Most FACIT measures have undergone a standard scale development and validation methodology, which takes place in four phases: item generation, item reduction, scale construction, and psychometric evaluation. The scale development process involves considerable input from patients and expert health care providers, using a semi-structured interview designed to elicit personal experiences and educated opinions about how a disease, treatment, or condition may affect physical status, emotional well-being, functional well-being, family/social issues, sexuality/intimacy, work status, and future orientation. This process yields an exhaustive list of candidate items, which then undergo a series of reviews and reductions based on patient and expert ratings and item quality. A finite set of targeted concerns are then derived. Final candidate items are formatted with response choices compatible with a 5-point Likert-type scale, and appended to the FACT-G.

Newly constructed FACIT subscales then undergo an initial assessment of reliability and validity using a sample of at least 50 patients.

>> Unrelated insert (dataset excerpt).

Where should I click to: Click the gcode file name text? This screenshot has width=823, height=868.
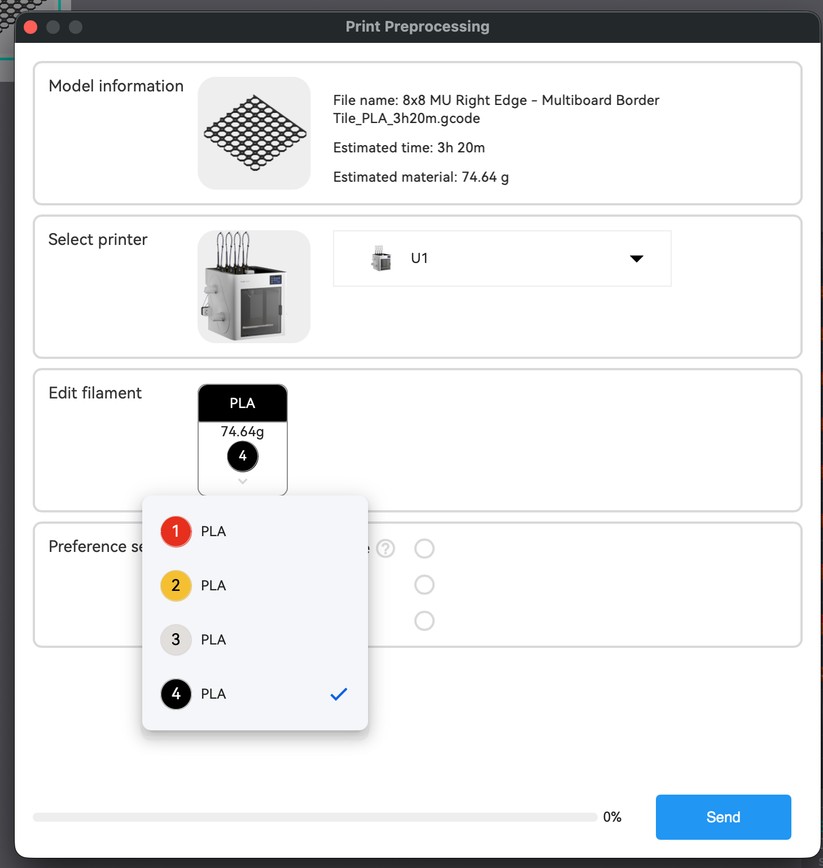[x=496, y=109]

The validation design typically involves patient completion of a baseline assessment, a test-retest assessment 3–7 days later, and a third assessment 2–3 months later to demonstrate sensitivity to change over time. Relevant sociodemographic and treatment data is also collected and a battery of other measures administered at the baseline and 2–3 month retest to help determine convergent and divergent validity. A comprehensive analysis of the data gathered (including item response theory modeling when sample size allows) yields useful psychometric information and establishes initial reliability and validity of the scale.

Further details regarding the development and validation of specific FACIT measures can be found in the literature.


Higher scores for the scales and subscales indicate better quality of life. Average FACT-G scores for a group of patients can be compared to normative data to determine the HRQOL of the patients relative to the general U.S. population. These comparisons facilitate meaningful interpretation of HRQOL in patient populations. Though the body of literature is constantly evolving, normative data typically does not exist for disease-, symptom-, or condition-specific subscales.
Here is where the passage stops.